Perubahan
sosial adalah proses di mana terjadi perubahan struktur dan fungsi suatu sistem
sosial. Perubahan tersebut terjadi sebagai akibat masuknya ide-ide pembaruan
yang diadopsi oleh para anggota sistem sosial yang bersangkutan. Proses
perubahan sosial biasa tediri dari tiga tahap (Prasetyowidi, 2011):
- Invensi, yakni proses di mana ide-ide baru diciptakan dan dikembangkan
- Difusi, yakni proses di mana ide-ide baru itu dikomunikasikan ke dalam sistem sosial.

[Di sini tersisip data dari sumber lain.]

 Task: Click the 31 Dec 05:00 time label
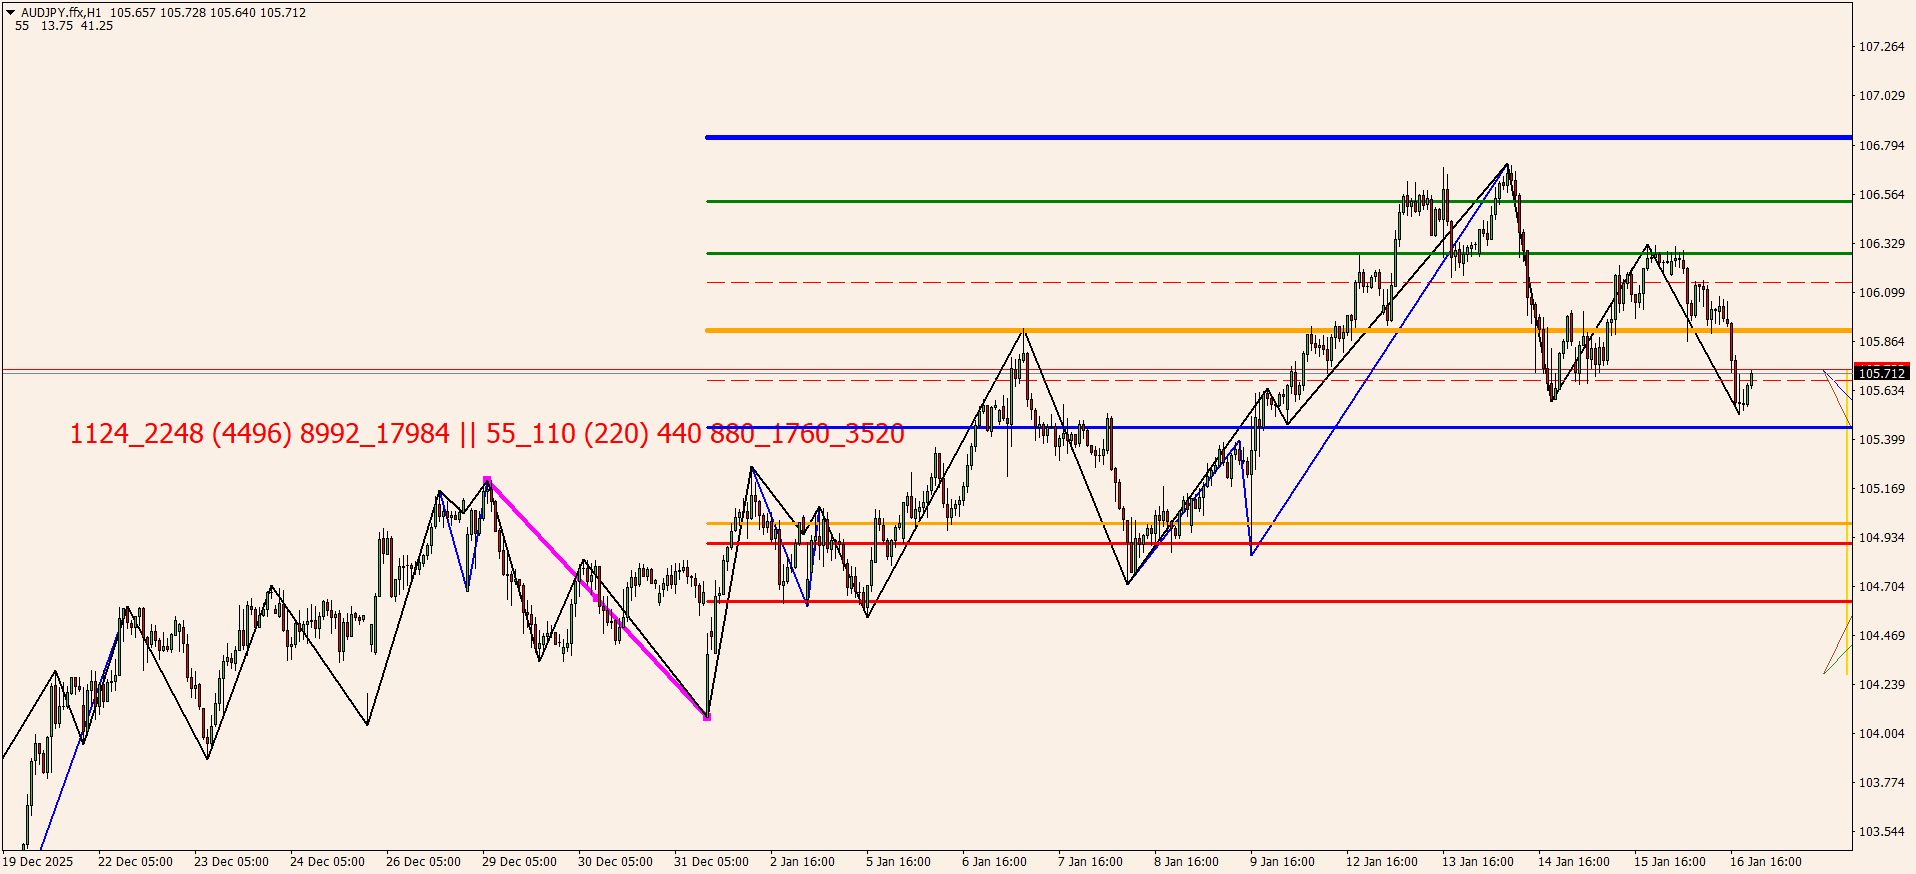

- Konsekuensi, yakni perubahan-perubahan yang terjadi dalam sistem sosial sebagai akibat pengadopsian atau penolakan inovasi. Perubahan terjadi jika penggunaan atau penolakan ide baru itu mempunyai akibat.
Menurut
Max Weber (Prasetyowidi, 2011), bahwa, tindakan sosial atau aksi sosial (social
action) tidak bisa dipisahkan dari proses berpikir rasional dan tujuan yang
akan dicapai oleh pelaku. Tindakan sosial dapat dipisahkan menjadi empat macam
tindakan menurut motifnya: (1) tindakan untuk mencapai satu tujuan tertentu,
(2) tindakan berdasar atas adanya satu nilai tertentu, (3) tindakan emosional,
serta (4) tindakan yang didasarkan pada adat kebiasaan (tradisi).
Langkah-langkah
yang dapat diambil untuk mengelola perubahan, yaitu: (1) Unfreezing,
merupakan suatu proses penyadaran tentang perlunya, atau adanya kebutuhan untuk
berubah, (2) Changing, merupakan langkah tindakan, baik memperkuat driving
forces maupun memperlemah resistences, dan (3) Refreesing, membawa
kembali kelompok kepada keseimbangan yang baru (a new dynamic equilibrium).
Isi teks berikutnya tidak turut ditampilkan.